EXERCISE GOAL: Would you please return only the lines from the one with "Click the Germany label pill" through the last line of the records below, leaving the pictures out?

AVAILABLE DATA:
++++

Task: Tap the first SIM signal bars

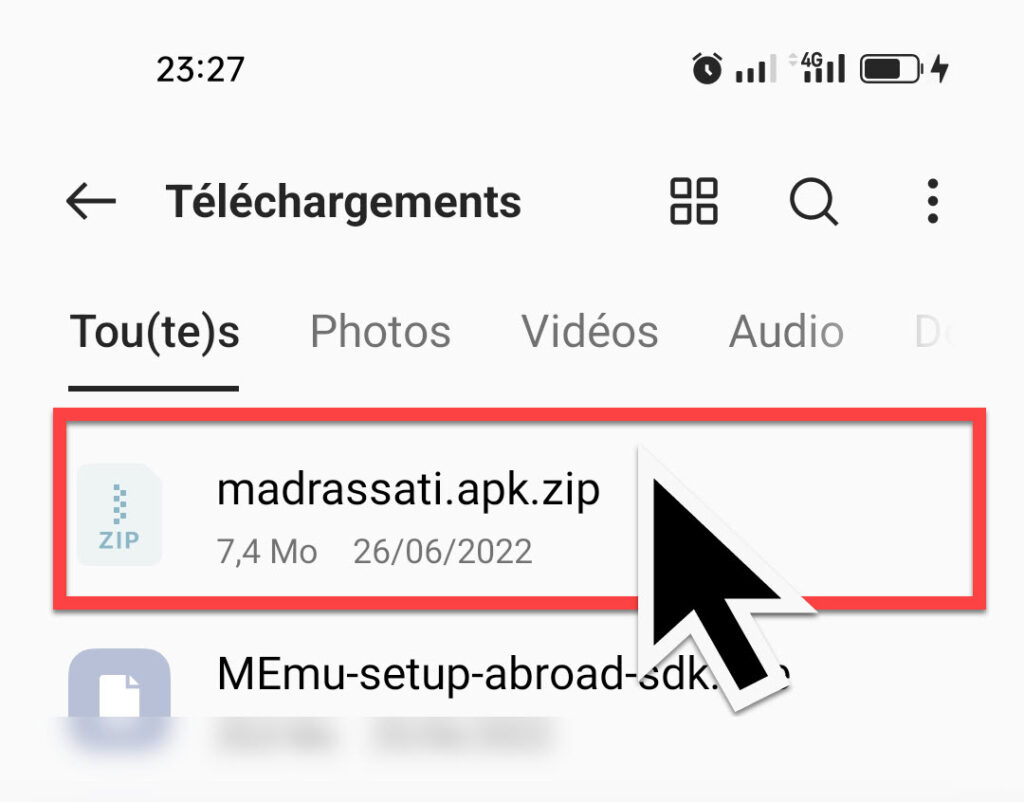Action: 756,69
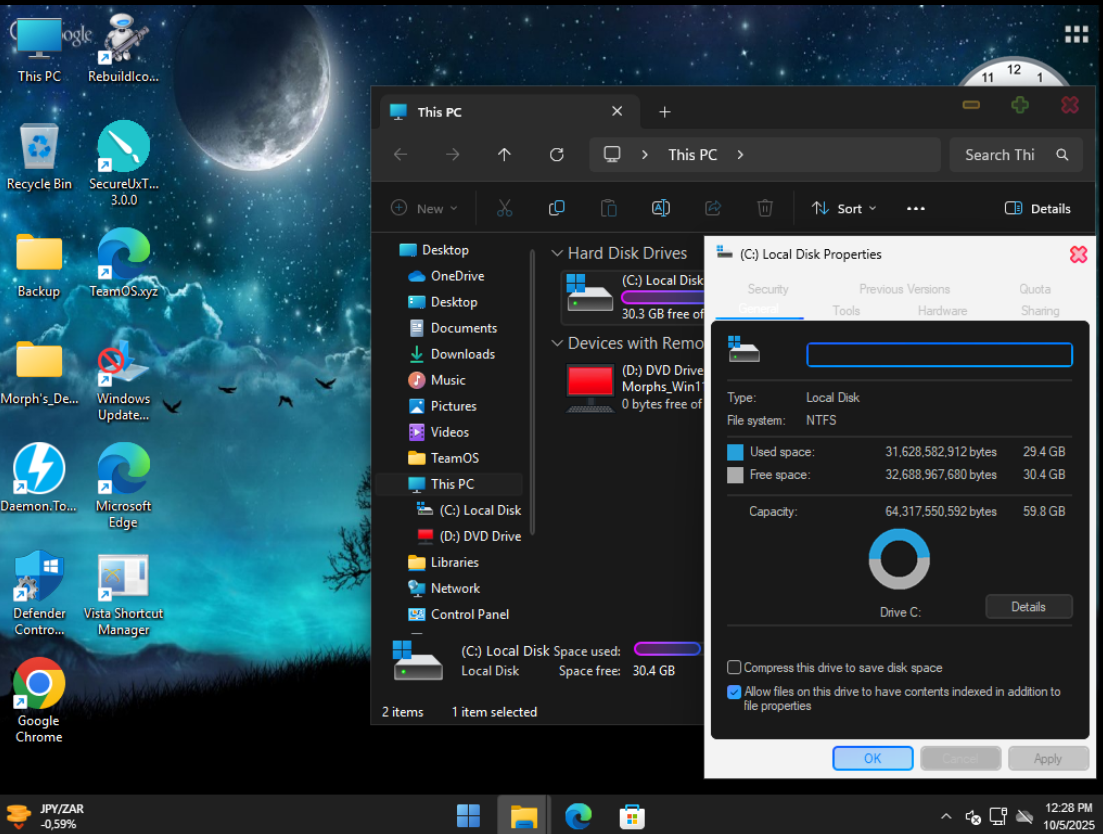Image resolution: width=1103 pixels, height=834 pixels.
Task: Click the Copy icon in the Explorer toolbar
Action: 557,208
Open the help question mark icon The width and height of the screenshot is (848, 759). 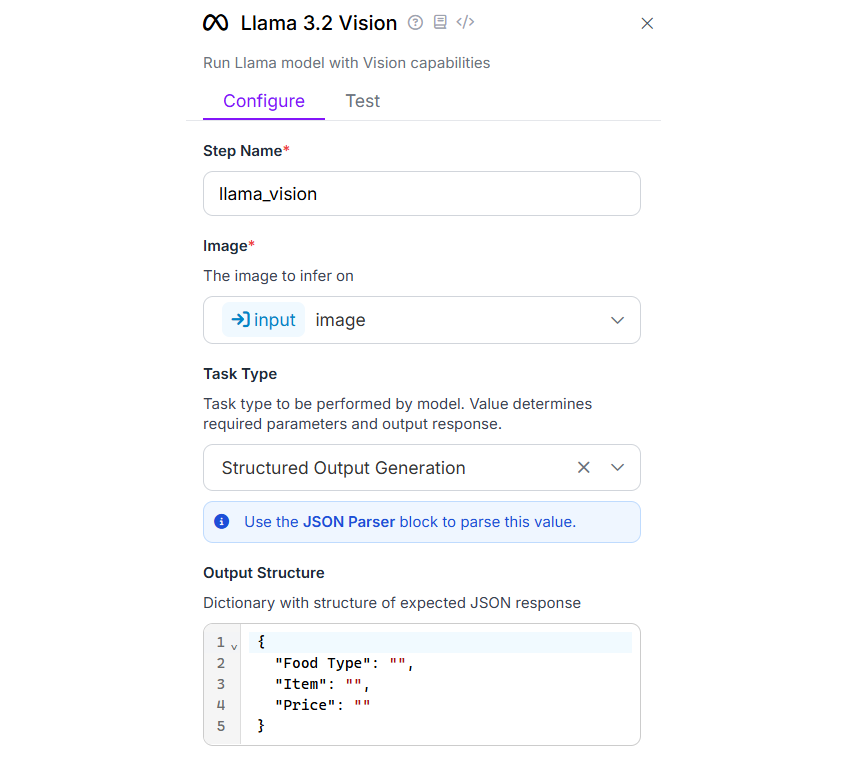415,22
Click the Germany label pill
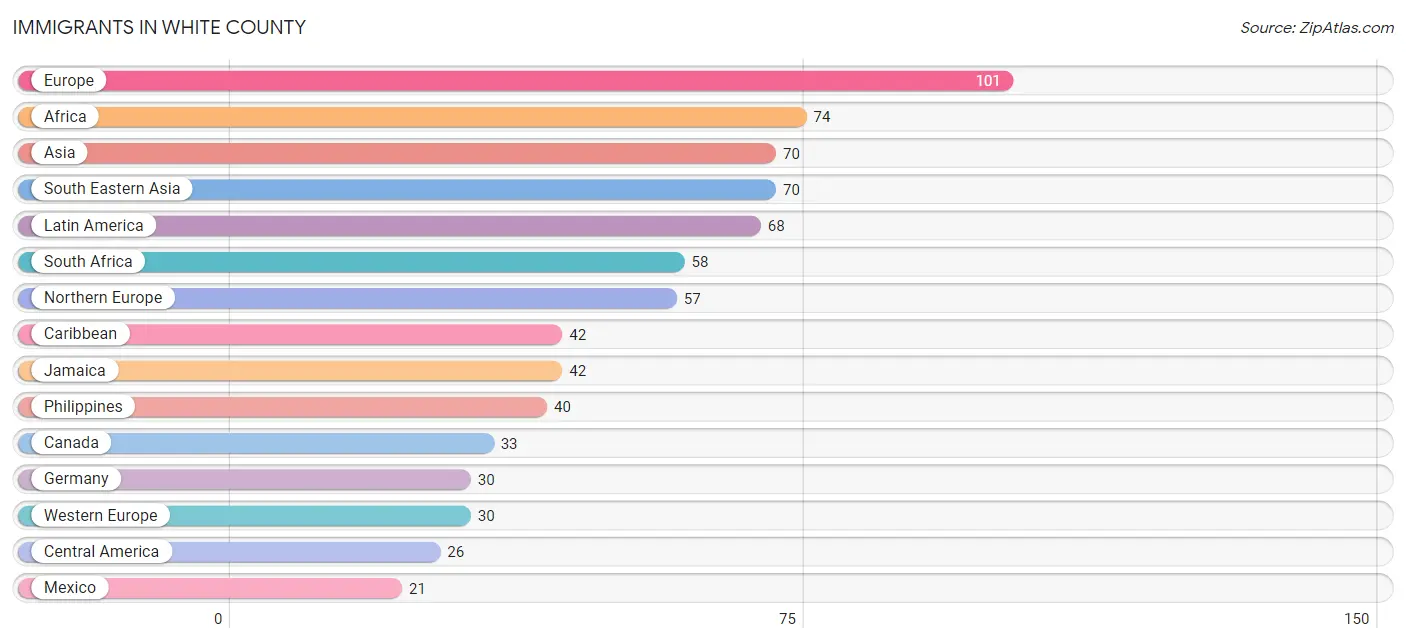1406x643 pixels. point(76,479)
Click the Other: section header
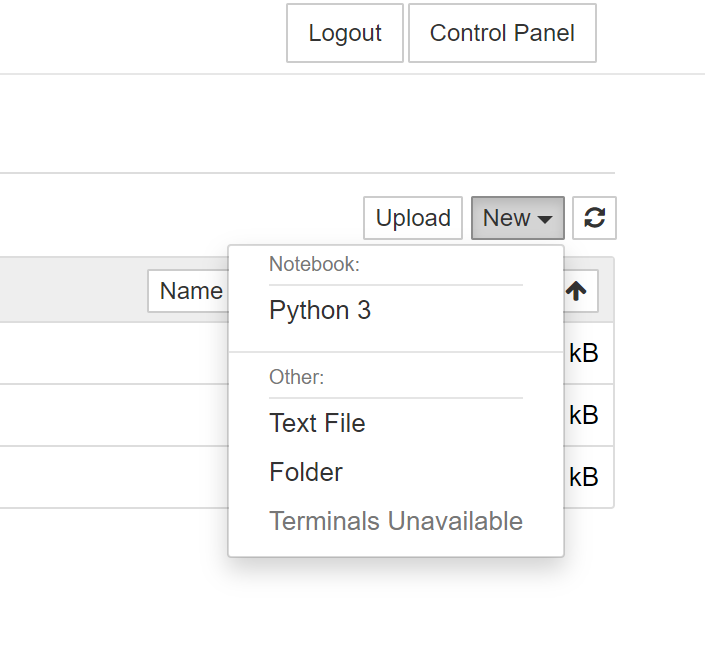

++++

RESPONSE:
Click the Germany label pill
1406x643 pixels. point(76,479)
Click the Other: section header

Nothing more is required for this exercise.